Even though the original QPL questions were generally well received, focus group discussions revealed that patients found three additional topics missing: questions concerning accompanying relatives, how to inform children about their parents’ cancer disease, and when life would normalize/rehabilitation. A nationwide survey from 2009 also identified that Norwegian patients reported lack of information about pain/how to manage pain. Four new QPL questions were developed to cover these topics. Survey respondents rated these four new questions very positively.

Language and wording of questions were minimally altered throughout the process, except for small adjustments to make the QPL more in line with everyday-spoken Norwegian language.

We found no consensus in the literature regarding the ideal length for a QPL, although a review by Brandes et al. suggested that QPLs with many questions lengthen the consultation [11]. The final Norwegian QPL contains 50 questions.

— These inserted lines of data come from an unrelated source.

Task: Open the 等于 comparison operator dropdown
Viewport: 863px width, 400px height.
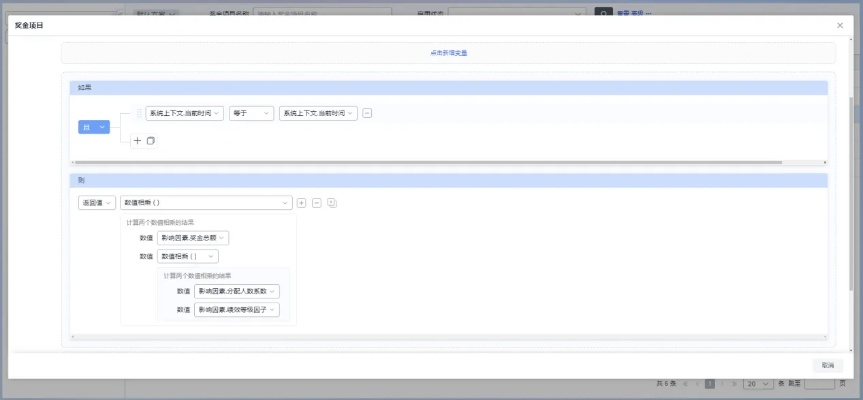Action: [x=251, y=114]
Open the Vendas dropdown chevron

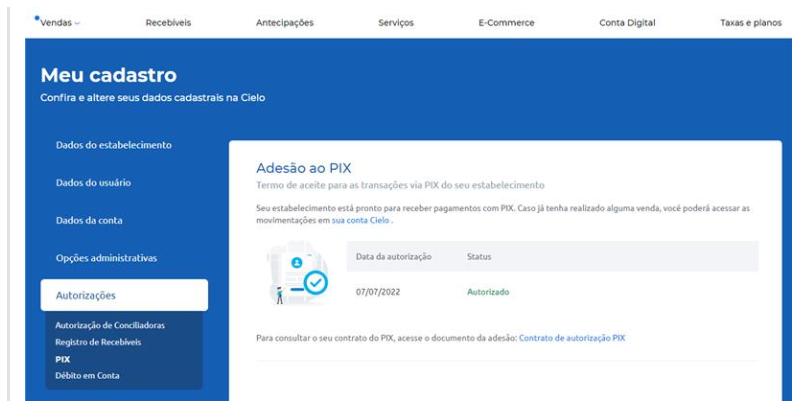tap(77, 23)
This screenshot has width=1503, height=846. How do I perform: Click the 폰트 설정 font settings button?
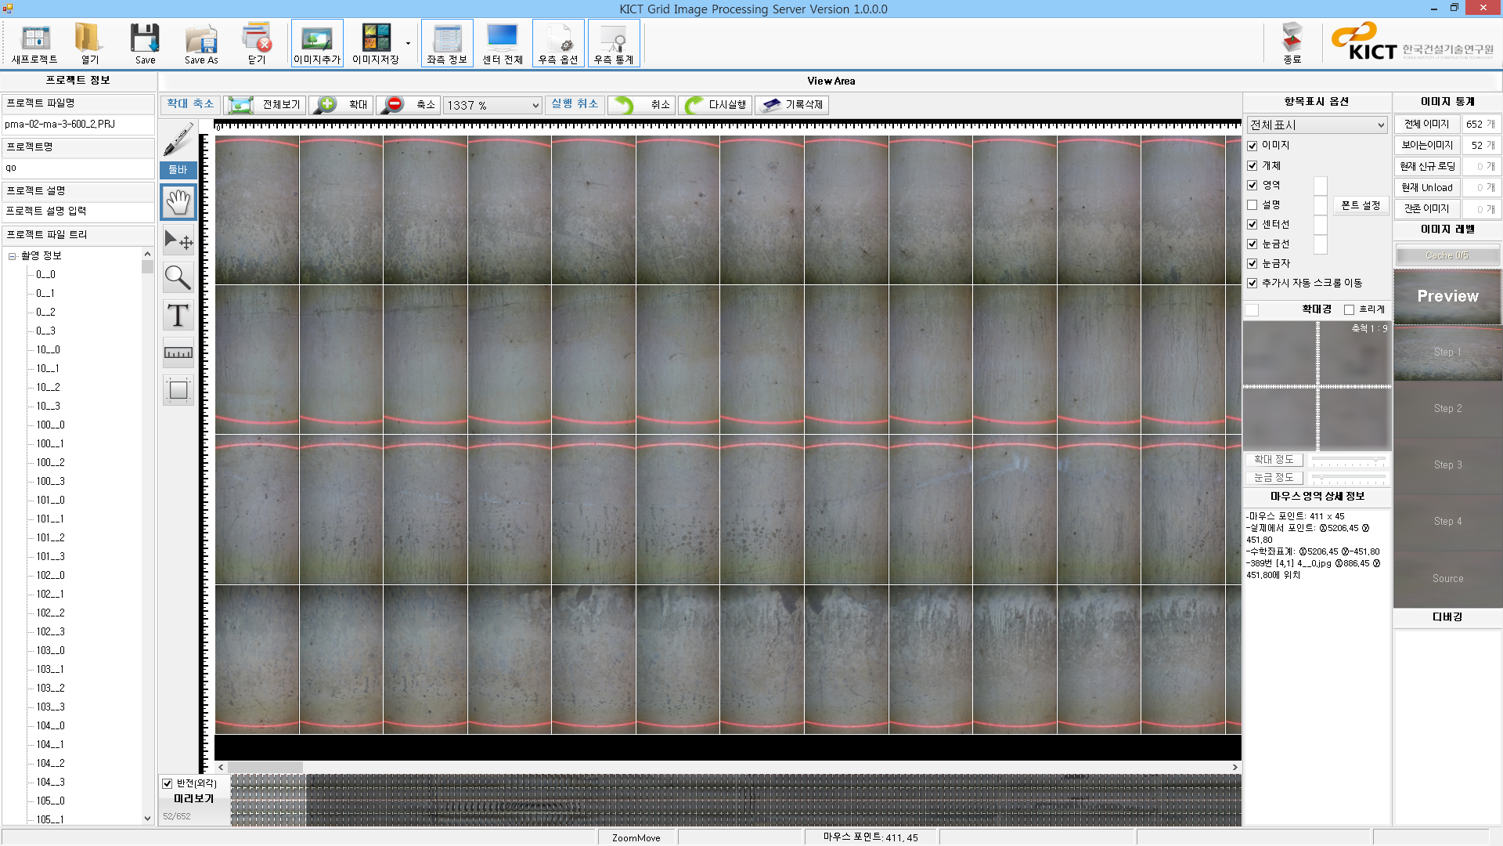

Recent cultural adaption of the same QPL to Italian [21] was conducted in a similar way to the current study, applying the cross-cultural adaption process described by Guillemin [14] and Beaton [22]. In this Italian study, the Italian expert group replaced the Italian word for “cancer” with “tumor” or “my illness.” No such adjustments were required in the Norwegian version, suggesting that Norwegian patients are more similar to Australian patients in accepting direct language.

One of the strengths in our process of cultural adaption is the use of mixed methods in terms of combining focus groups and a survey. Specific expert guidelines for the cultural adaption of QPLs do not exist. Our assumption was that Norwegian cancer patients might want to ask additional questions not present in the Australian QPL and that focus groups could identify missing questions. We believe that our mixed method approach may provide a useful model for future cultural adaptation of QPLs.

The recruitment process for focus groups was not random and that might have affected the result. The participants attending focus groups were also mainly women (67 %), and the results may be less relevant to men. However, in the survey, the distribution was more equal with 52 % women and 48 % men; thus, we hope that this gender imbalance was redressed. In addition, the relative small sample size and missing information on cancer site/stage and time since diagnose are a limitation to determine sample representativeness.

The results from this study suggest that QPLs require some adjustment to the local cultural context and a mixed method approach may provide a useful model for cultural adaptation. The final Norwegian QPL is believed culturally adjusted to Norwegian conditions. A study to evaluate the impact of QPL in a clinical setting is being planned. If proven useful, the Norwegian QPL could be introduced on a national health web site.